Other common clinical signs include bulging supraorbital fat pads, lethargy or docility, epaxial muscle wastage, a pendulous abdomen, sweating abnormalities, polyuria/polydipsia, poor wound healing, chronic infections or increased susceptibility to infection, endoparasitism, and very rarely, seizure-like activity.1,9,22,32–34 The presence of three or more common clinical signs (hypertrichosis, wasted epaxial muscles, pendulous abdomen, bulging supraorbital fat pads, and divergent laminar rings) in combination with a seasonally adjusted endogenous ACTH value has recently been documented to be the “clinically diagnostic gold standard”.3
In the hypothalamus–pituitary–adrenal axis, ACTH secretion from the pituitary stimulates the adrenal glands to increase the secretion of cortisol. In PPID-affected horses and ponies, only 20% have adrenomegaly, supporting the theory that the excessive ACTH produced in PPID-affected horses and ponies is biologically inert, resulting in ACTH-cortisol dissociation.9,35 ACTH secretion is affected by numerous external factors including stress, transport, illness, marked pain, and debilitation and exercise.36–39 ACTH secretion is also affected by day length, with increased secretion associated with decreasing photoperiods during the late summer and autumn (Table 1).40 This effect does not appear to be universal though, with varying degrees of seasonal fluctuations documented at different latitudes.15,41–44 PPID-affected horses and ponies still show the greatest elevations. Increased plasma ACTH secretion in the autumn months in both normal and PPID-affected horses and ponies initially resulted in reluctance to measure endogenous plasma ACTH due to a presumed decrease in specificity during these months. However, recent work and determination of seasonally adjusted ACTH reference ranges has significantly increased the sensitivity and specificity of endogenous plasma ACTH levels during this period. The seasonally adjusted values are latitude dependent. Large, multicenter collaborations to establish regional seasonally adjusted values are needed. In lieu of these data, using a local laboratory with its own established reference ranges is recommended.

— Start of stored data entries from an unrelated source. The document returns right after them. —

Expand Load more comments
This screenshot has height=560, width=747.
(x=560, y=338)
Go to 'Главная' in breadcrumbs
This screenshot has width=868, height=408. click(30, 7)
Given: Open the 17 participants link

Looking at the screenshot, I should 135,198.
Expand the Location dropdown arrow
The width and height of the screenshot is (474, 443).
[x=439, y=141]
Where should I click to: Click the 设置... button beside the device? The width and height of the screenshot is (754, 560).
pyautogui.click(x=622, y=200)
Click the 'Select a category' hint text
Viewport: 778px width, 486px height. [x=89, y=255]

Even with the determination of seasonal variation and adjusted cutoff values, there still exists a transitional or “gray” zone.45 Horses and ponies that have endogenous plasma ACTH value of between 29 and 40 pg/mL (northern hemisphere non-autumn reference range) during the winter, spring, and summer months with no or few subtle clinical signs present a clinical dilemma and should be retested during the autumn when the test has greater sensitivity and specificity, decreasing the likelihood of false positive results.46 Alternatively, a TRH stimulation test measuring ACTH, instead of cortisol, can be performed (see TRH stimulation test measuring ACTH).

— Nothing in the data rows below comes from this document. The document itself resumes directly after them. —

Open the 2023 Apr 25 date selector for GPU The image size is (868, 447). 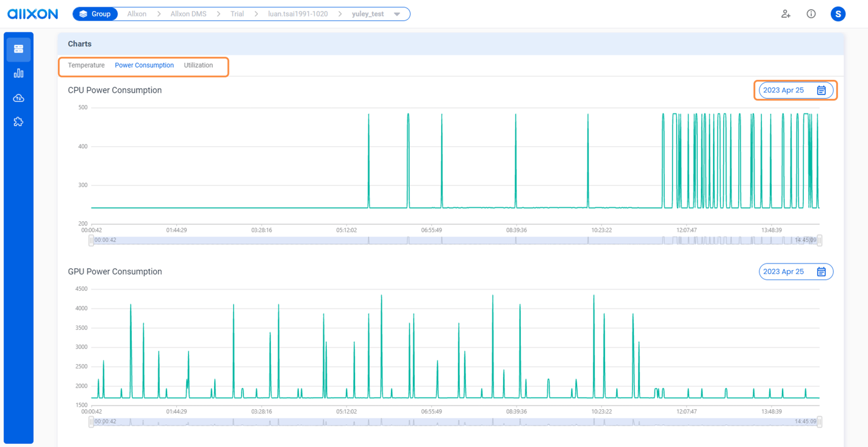784,271
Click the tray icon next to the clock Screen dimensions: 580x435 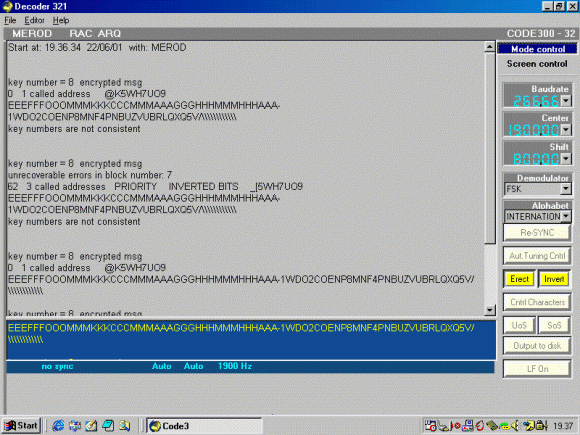pos(542,426)
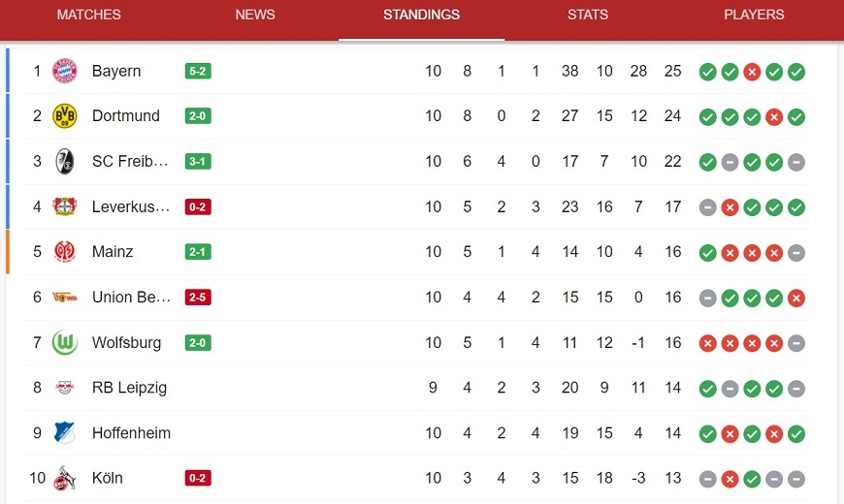Image resolution: width=844 pixels, height=504 pixels.
Task: Click Köln's 0-2 red score badge
Action: pos(198,478)
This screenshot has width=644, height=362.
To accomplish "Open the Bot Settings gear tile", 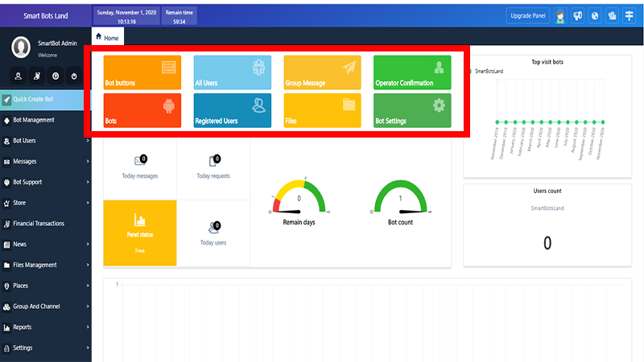I will (x=411, y=110).
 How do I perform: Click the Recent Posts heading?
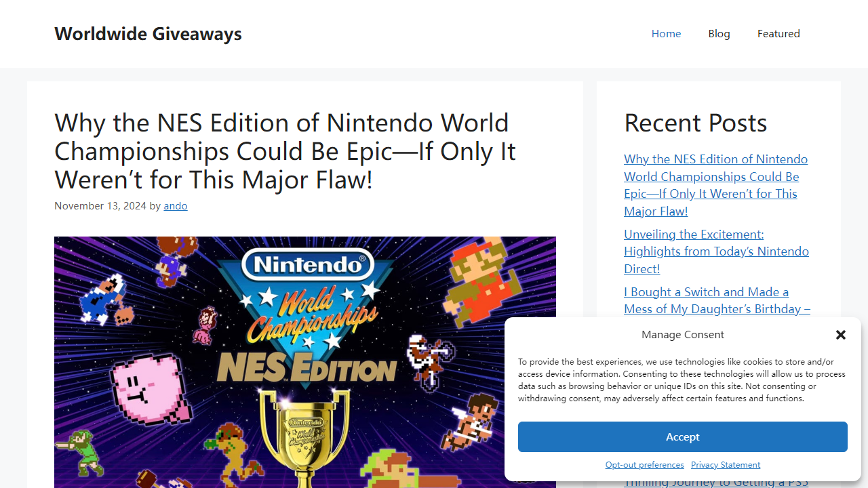(x=695, y=123)
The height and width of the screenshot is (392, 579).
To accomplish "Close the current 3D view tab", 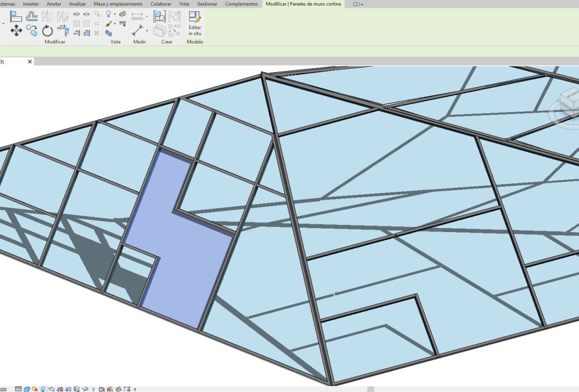I will [30, 61].
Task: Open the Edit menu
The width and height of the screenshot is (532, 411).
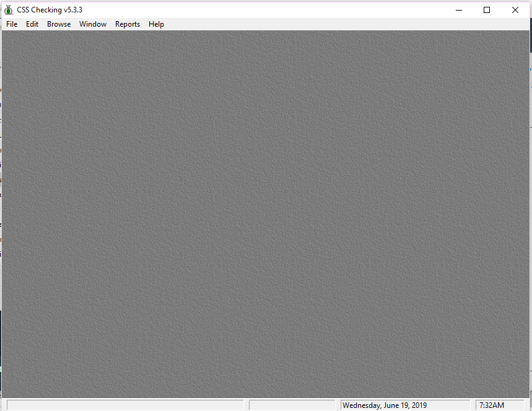Action: tap(32, 24)
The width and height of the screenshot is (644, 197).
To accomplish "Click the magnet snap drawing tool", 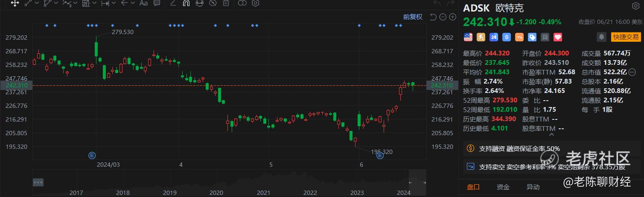I will 186,3.
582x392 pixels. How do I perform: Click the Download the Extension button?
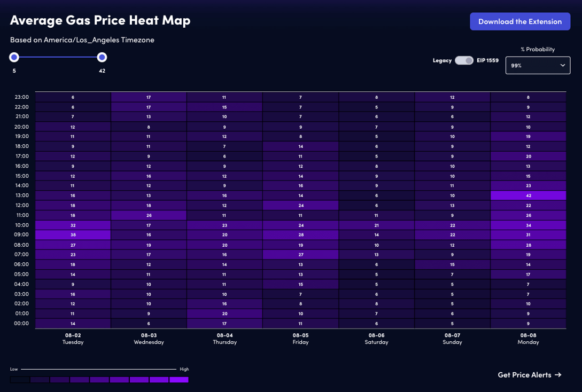point(519,21)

Ultradian and circadian rhythms and effects of feeding have been investigated to optimize sample timing. No ultradian rhythms were found in neither unaffected or PPID-affected horses and ponies.45 Further to this, paired sampling was not found to increase sensitivity and specificity.47 Rendle et al identified a circadian rhythm in unaffected horses and ponies with plasma ACTH values highest at 8 am and decreasing throughout the day, whereas Diez de Castro et al did not demonstrate a circadian rhythm in healthy horses.45,48 A significant postprandial increase in endogenous ACTH has been documented, suggesting that the feeding status of the animal may also be a cofounder for both endogenous and dynamic ACTH testing.48
Sample handling and storage of plasma for endogenous ACTH measurement has also been investigated. Contrary to previous recommendations, while there is a decrease in endogenous ACTH levels over time, clinically relevant results can be obtained from chilled, non-centrifuged plasma processed within 48 hours of collection.9,49 Samples held for greater than 48 hours prior to processing should be centrifuged, the plasma separated and frozen while awaiting transport to the laboratory. The inclusion of the preservative N-phenylmaleimide had no effect on plasma ACTH levels over time.49
TRH stimulation test measuring ACTH
The TRH stimulation test originally measured cortisol levels 10 and 30 minutes post-TRH administration and had a sensitivity of 92%. Specificity, positive and negative predicative values were improved when combined with the dexamethasone suppression test.19 In horses and ponies with PPID though, cortisol levels are rarely elevated in the face of significant elevations in ACTH, suggesting that the melanotropic-derived ACTH is immunologically active but biologically inert and, therefore, dissociated from serum cortisol levels.9,35 This observation has led to endogenous ACTH being measured 10 and 30 minutes post-TRH administration (Table 2), resulting in sensitivity of 94% and specificity of 78% at 30 minutes using a cutoff of 36 pg/mL.35 In this study, plasma ACTH was shown to be superior than serum cortisol for the diagnosis of PPID.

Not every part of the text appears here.